Over
the past nine months, Mars’ twin rovers have delivered amazing photographs
and data to Earth, and now the first published science findings have appeared,
in the Aug. 6 Science. Meanwhile, Spirit and its twin Opportunity continue
to roll across the planet’s surface, sending more information about their
surroundings daily.
The Spirit rover snapped this panorama
of rocks perched above the Gusev Crater plain on Mars on Aug. 5. Scientists
are now publishing results from the rover’s first 60 days of exploration. Image
courtesy of NASA/JPL/Cornell.
Spirit’s home crater Gusev has what looks like a water-carved valley flowing
into it. Hoping for further evidence of water, the robot’s handlers gently
nudged it off its landing pad and set its machinery in motion last January.
“We went to test a lake hypothesis — we were hoping to find sedimentary
rocks, and what we found instead was igneous rocks,” says Steve Squyres
of Cornell University in Ithaca, N.Y., who is the lead investigator for the
science instruments on both rovers. The crater held what Squyres describes as
“shattered” volcanic rocks that had been sitting around for millions
of years, broken up by impacts. The sediments the team hoped to find were probably
buried by lavas, he says.
Spirit moved on to take pictures of the impact-laden surface. The rover’s
miniature thermal emission spectrometer cut through the planet’s atmosphere
to show a diurnally flip-flopping temperature curve, 4 kilometers high. As day
turns to night, the planet’s surface chills, dropping from about 245 degrees
to 190 degrees Kelvin (28 to 83 below 0 degrees Celsius), according to data
published in one of 11 Science articles covering the rover’s first 60 days
of exploration, co-authored by Squyres and other team members. Spirit experimented
with the soil and rocks, finding that the volcanic basalts at the Gusev site
contain fractures and vugs (tiny holes), as well as olivine and pyroxene. And
two-toned rocks that Spirit observed may hold another possible indicator of
water: from evaporated salts that cement fine dust to the rocks’ lower,
lighter-colored halves, where they may have been buried in soil.
But in Spirit’s
first two months of travel, it found evidence of only trace amounts of water.
The rover left its crater, detoured a bit and then “sprinted” to the
Columbia Hills, Squyres says, more than 2 kilometers away from its initial landing
site. Several months past the robot’s expected 90-day lifetime, it is now
in a vastly different landscape.

* [GIVEN INFORMATION]

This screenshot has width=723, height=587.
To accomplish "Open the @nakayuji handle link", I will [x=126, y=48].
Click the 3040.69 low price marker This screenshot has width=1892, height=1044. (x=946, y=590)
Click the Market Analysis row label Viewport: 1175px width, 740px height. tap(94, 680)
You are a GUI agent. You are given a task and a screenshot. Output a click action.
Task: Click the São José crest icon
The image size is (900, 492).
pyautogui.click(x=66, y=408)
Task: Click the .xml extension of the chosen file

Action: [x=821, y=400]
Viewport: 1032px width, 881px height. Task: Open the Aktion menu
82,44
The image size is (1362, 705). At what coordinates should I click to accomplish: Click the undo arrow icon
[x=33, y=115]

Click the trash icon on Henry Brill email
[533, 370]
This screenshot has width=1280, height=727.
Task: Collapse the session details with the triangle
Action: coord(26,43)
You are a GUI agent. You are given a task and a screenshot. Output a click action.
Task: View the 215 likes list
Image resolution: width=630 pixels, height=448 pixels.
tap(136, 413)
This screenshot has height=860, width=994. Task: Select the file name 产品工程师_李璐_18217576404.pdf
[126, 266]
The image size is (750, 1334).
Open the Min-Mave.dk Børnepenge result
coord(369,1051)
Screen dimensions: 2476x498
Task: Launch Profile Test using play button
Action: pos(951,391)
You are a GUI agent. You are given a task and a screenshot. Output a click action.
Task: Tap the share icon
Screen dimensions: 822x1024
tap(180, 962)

* [REQUIREMENT 1] Please retype the Mars rover passage between "The Spirit rover" and "motion last January.", inclusive.
* [REQUIREMENT 2] According to the Mars rover passage, which two minerals are found in the volcanic basalts at the Gusev site?

* [WORKED ANSWER 1]
The Spirit rover snapped this panorama
of rocks perched above the Gusev Crater plain on Mars on Aug. 5. Scientists
are now publishing results from the rover’s first 60 days of exploration. Image
courtesy of NASA/JPL/Cornell.
Spirit’s home crater Gusev has what looks like a water-carved valley flowing
into it. Hoping for further evidence of water, the robot’s handlers gently
nudged it off its landing pad and set its machinery in motion last January.

* [WORKED ANSWER 2] Olivine and pyroxene.